Padres starter Joe Musgrove will miss the rest of the playoffs and all of 2025 due to Tommy John surgery
San Diego Padres starter Joe Musgrove left Game 2 of the Padres’ Wild Card series against the Atlanta Braves in the fourth inning due to elbow soreness. It turns out that Musgrove has UCL damage and needs Tommy John surgery, which will keep him out of not just the rest of the Wild Card series, but also all of 2025.
Musgrove has missed time each of the last two seasons due to injury, but has been good when he’s been on the mound. In 19 starts this year, Musgrove put up a 3.88 ERA and 3.96 FIP, and his 99.2 innings were the fourth most on the team, behind Dylan Cease, Michael King and Matt Waldron. He would have been part of the Padres’ playoff rotation the rest of the way, and so now San Diego will have to go with a Plan B.
For the NLDS, the Padres have Cease and Yu Darvish slated for Games One and Two, with TBD after that. I would assume Michael King will be their Game Three starter, and then they’ll pick from Waldron, Randy Vasquez and trade deadline pickup Martin Perez for Game Four.
A little digression here…Musgrove was a supplemental first round pick in 2011 by the Toronto Blue Jays. He was part of that weird, giant trade between the Jays and the Astros in July of 2012 that also saw Francisco Cordero, Ben Francisco, Carlos Perez, David Rollins and Asher Wojciechowski go from Toronto to Houston, with David Carpenter, J.A. Happ and Bradon Lyon going from Houston to the Blue Jays. He was later part of the price the Astros paid to get Gerrit Cole from the Pirates. After a breakout 2020 season, Musgrove was then part of a three team deal involving San Diego and the Mets that resulted in Musgrove going to the Padres and, most notably, David Bednar going to Pittsburgh.

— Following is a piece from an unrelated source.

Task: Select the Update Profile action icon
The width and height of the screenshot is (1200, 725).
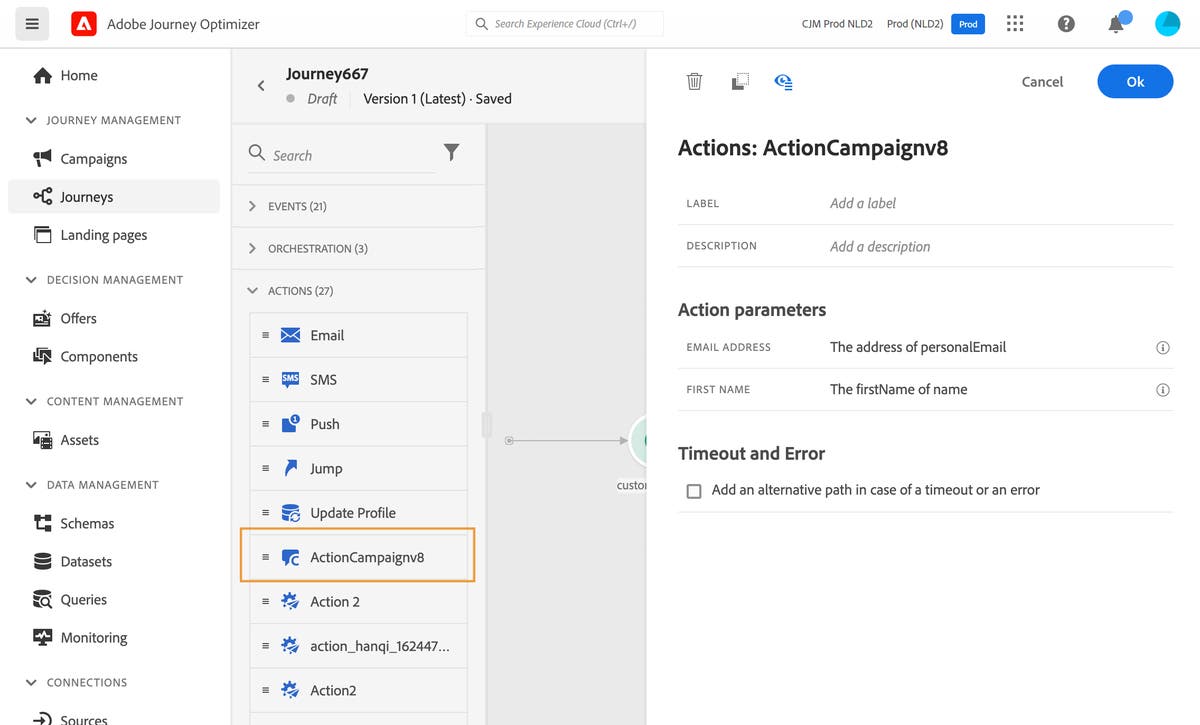Action: (289, 512)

My initial thought was that Musgrove was one of the better picks in the first round in 2011, but when I went and looked, I realized that the 2011 first round was rather bountiful. Here are the players with at least 10 bWAR who were taken in the first round in 2011, from in descending order:
Francisco Lindor
Gerrit Cole
George Springer
Anthony Rendon
Sonny Gray
Trevor Story
Javier Baez
Brandon Nimmo
Blake Snell
Kolten Wong
Trevor Bauer
Jackie Bradley Jr.
Tyler Anderson
Joe Musgrove
Jose Fernandez
Michael Fulmer
C.J. Cron
That’s not bad. Not making the 10 bWAR cut, incidentally, is current Texas Ranger Andrew Chafin, who was selected at #43 overall by the Diamondbacks. Former Texas Ranger Taylor Guerrieri and former Texas Rangers organization member (though not major leaguer) Blake Swihart were also picked in the first round that year.
The first 29 picks of the draft made the majors, which seems notable.
In case you are wondering, the Rangers had two first rounders that year. They took Kevin Matthews at #33 and Zach Cone at #37. That was one of the last drafts before the bonus pool system was put in place, and the Rangers had opted to spend most of their amateur budget on J-2 signings rather than draftees, and thus took with their early picks only players who would sign for slot. That J-2 class the Rangers splurged on included Nomar Mazara, Ronald Guzman and Yohander Mendez, so…yeah.
The 2011 draft was a disaster at the top for Texas, with their second, third and fourth rounders being Will Lamb, Kyle Castro and Desmond Henry, who didn’t end up doing anything. In the fifth, sixth and seventh rounds they took Brandon Woodruff, Derek Fisher and Max Pentecost, high schoolers who were going to be tough signs. They signed none of the three. Fisher and Pentecost went on to be first rounders in 2014. Woodruff, of course, ended up signing with the Brewers as an 11th rounder in 2014 and become one of the best pitchers in the majors before tearing up his arm.
As unproductive as the first seven rounds were for the Rangers, however, they had great success in the rounds after that. Kyle Hendricks was their eighth round pick, and he’s accumulated 21.5 bWAR in his career — that would be a great result from a #8 overall pick, much less an eighth rounder.
Jared Eickhoff was picked in the 15th round, Nick Martinez in the 18th round, and C.J. Edwards in the 48th round, and all of them have had major league careers with some level of success. Connor Sadzeck, Andrew Faulkner, Ryan Rua and Phil Klein were also selected that year, and ultimately made it to the Show. Sadzeck, in fact, is still in affiliated ball, working out of the bullpen this year for the Pirates’ AAA club.